LAUSR

Smoking-induced lung cancer is a major cause of cancer mortality in the US and worldwide. While 11-24 % of smokers will develop lung cancer, risk varies among individuals and ethnic/racial groups. Specifically, African American and Native Hawaiian cigarette smokers are more likely to get lung cancer as compared to Whites, Japanese Americans, and Latinos. It is important to identify smokers who are at the greatest risk of developing lung cancer as they should be candidates for smoking cessation and chemopreventive intervention programs. Among 60+ tobacco smoke carcinogens, 1,3- butadiene (BD) is one of the most potent and abundant (20-75 µg per cigarette in mainstream smoke and 205-361 µg per cigarette in side stream smoke). BD is metabolically activated to 3,4-epoxy-1-butene (EB), which can be detoxified by glutathione S-transferase theta 1 (GSTT1)-mediated conjugation with glutathione, or can react with DNA to form N7-(1-hydroxy-3-buten-2-yl)guanine (EB-GII) adducts.

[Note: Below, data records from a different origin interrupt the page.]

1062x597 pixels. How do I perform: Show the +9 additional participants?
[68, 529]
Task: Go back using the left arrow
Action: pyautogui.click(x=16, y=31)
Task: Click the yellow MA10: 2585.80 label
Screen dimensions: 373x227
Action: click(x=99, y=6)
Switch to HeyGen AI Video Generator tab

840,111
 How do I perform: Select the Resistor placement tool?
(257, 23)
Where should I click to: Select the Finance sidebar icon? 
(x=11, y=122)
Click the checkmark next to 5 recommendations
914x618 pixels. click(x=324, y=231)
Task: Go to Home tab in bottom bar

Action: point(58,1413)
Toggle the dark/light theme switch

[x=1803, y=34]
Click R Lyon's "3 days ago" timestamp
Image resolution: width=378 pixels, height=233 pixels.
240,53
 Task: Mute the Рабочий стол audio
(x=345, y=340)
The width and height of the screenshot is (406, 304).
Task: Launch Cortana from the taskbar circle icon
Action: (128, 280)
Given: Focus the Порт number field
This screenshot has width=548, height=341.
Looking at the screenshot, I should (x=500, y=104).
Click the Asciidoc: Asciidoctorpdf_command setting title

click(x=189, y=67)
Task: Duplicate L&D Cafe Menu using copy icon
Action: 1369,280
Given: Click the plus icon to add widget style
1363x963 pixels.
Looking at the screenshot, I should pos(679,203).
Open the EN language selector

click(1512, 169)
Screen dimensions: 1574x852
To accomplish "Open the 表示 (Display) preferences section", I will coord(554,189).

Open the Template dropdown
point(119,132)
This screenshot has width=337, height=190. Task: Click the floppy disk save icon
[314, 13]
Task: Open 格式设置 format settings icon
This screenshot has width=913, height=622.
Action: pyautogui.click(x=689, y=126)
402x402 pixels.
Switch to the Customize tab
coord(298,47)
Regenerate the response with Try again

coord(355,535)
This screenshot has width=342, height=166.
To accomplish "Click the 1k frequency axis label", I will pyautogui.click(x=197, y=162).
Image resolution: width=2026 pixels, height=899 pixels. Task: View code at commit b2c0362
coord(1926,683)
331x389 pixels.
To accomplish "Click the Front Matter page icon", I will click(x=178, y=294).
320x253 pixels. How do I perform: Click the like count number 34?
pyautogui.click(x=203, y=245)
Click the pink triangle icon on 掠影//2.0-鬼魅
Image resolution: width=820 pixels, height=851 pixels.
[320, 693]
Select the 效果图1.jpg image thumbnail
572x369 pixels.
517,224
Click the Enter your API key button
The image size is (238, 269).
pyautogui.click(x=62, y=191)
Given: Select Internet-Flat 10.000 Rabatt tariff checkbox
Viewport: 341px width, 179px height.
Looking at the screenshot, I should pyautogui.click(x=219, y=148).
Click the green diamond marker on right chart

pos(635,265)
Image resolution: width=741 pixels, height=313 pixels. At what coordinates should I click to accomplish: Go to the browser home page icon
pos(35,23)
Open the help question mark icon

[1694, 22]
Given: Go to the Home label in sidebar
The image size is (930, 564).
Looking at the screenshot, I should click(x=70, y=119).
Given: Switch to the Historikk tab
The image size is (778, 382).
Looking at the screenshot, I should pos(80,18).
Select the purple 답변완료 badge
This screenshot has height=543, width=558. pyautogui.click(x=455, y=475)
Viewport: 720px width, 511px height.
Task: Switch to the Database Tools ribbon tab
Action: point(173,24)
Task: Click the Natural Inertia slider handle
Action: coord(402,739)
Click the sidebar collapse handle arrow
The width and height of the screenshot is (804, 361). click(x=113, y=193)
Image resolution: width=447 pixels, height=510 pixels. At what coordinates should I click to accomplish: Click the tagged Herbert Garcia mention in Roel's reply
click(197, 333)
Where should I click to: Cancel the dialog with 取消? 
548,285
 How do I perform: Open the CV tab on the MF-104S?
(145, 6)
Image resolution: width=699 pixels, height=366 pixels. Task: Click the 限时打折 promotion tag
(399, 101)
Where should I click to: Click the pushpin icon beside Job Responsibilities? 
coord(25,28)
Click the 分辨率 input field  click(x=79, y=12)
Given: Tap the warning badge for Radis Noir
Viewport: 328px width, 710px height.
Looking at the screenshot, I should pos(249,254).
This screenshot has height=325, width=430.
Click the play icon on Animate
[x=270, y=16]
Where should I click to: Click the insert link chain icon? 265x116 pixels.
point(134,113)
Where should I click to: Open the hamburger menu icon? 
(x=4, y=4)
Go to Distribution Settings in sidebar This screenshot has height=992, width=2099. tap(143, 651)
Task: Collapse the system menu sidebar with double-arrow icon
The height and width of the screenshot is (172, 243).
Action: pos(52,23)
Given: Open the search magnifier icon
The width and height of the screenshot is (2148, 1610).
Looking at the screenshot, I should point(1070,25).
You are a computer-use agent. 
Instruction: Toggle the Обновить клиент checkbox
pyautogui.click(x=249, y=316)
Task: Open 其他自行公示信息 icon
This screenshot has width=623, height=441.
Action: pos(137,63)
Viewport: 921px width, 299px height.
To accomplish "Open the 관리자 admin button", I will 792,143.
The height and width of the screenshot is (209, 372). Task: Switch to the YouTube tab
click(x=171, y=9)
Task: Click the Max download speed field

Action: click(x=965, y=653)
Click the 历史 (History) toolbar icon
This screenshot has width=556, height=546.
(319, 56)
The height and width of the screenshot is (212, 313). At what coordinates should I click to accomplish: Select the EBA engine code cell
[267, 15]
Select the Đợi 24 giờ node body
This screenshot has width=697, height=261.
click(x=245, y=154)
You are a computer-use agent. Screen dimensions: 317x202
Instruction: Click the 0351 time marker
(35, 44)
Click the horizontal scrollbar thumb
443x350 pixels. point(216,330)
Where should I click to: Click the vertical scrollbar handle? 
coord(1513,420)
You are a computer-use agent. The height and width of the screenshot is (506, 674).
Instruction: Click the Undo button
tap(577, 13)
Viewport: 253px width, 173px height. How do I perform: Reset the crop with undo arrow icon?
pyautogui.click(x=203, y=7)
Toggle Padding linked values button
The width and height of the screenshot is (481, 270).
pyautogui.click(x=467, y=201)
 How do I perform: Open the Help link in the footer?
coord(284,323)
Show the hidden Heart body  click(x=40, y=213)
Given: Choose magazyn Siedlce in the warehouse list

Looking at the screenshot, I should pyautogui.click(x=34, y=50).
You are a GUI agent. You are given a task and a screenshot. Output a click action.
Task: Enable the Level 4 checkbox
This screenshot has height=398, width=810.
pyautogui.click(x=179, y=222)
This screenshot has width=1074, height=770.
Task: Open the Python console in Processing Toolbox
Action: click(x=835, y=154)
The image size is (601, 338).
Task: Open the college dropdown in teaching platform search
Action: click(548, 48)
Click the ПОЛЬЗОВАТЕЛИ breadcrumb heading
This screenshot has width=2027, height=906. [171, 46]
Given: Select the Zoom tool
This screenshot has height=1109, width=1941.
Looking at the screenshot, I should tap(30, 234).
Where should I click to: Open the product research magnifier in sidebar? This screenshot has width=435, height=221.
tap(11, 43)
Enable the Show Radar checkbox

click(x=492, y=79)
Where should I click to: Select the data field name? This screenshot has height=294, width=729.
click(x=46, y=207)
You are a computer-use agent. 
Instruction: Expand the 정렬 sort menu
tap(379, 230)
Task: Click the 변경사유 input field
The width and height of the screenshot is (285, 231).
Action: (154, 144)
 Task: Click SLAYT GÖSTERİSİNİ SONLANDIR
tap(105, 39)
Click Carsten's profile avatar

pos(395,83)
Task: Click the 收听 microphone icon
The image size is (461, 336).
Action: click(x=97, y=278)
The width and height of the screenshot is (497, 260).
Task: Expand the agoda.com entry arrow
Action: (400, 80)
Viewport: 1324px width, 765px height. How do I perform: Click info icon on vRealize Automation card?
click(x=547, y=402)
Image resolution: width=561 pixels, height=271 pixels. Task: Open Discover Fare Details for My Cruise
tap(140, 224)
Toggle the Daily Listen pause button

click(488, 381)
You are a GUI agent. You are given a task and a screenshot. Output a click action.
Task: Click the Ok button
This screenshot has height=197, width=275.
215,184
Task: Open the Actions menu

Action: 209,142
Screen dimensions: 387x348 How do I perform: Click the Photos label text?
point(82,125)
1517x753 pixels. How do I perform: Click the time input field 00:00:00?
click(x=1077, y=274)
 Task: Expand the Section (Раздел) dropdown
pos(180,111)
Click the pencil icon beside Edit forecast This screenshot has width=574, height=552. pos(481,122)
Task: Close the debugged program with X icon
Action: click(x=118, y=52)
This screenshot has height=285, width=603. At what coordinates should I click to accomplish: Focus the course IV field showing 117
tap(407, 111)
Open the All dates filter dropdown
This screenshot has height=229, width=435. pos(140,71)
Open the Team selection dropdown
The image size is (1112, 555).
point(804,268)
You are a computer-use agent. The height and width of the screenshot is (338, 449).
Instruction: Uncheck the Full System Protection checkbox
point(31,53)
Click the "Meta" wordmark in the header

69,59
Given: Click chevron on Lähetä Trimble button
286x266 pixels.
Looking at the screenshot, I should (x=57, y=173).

In the present study, we employed EBV-transformed human lymphoblastoid cell lines (HapMap cells) with known GSTT1 genotypes to examine the influence of GSTT1 gene on inter-individual variability in butadiene metabolism, DNA adduct formation/repair, and biological outcomes (apoptosis). We found that GSTT1- HapMap cells treated with EB in culture produced lower levels of glutathione conjugates and were more susceptible to apoptosis, but had similar numbers of EB-GII adducts. Our results suggest that GSTT1 can influence an individual's susceptibility to butadiene-derived epoxides.